Exercise directions: Your reply should reproduce the data below without a single alteration, apart from dropping the images.
== Segment start ==
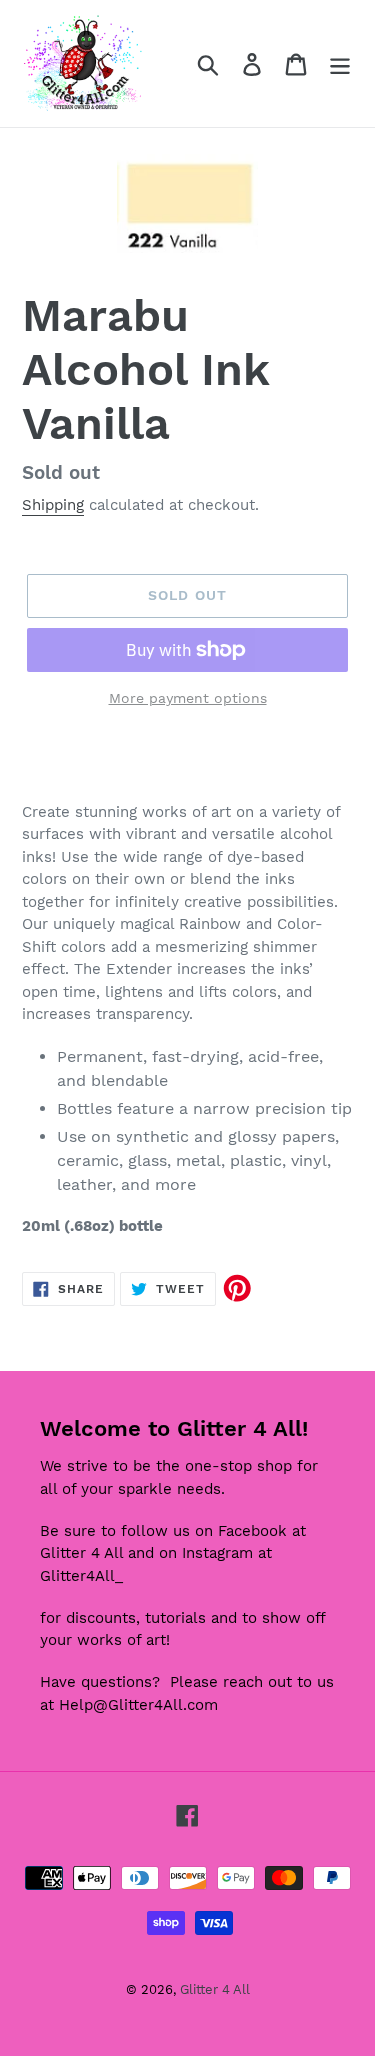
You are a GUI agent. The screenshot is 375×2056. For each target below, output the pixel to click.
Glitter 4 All (215, 1989)
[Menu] (340, 63)
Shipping (53, 505)
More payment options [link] (188, 698)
== Segment end ==
Finished exercise:
You are a GUI agent. The screenshot is 375×2056. For each target below, output the pixel to click.
Glitter 4 All (215, 1989)
[Menu] (340, 63)
Shipping (53, 505)
More payment options [link] (188, 698)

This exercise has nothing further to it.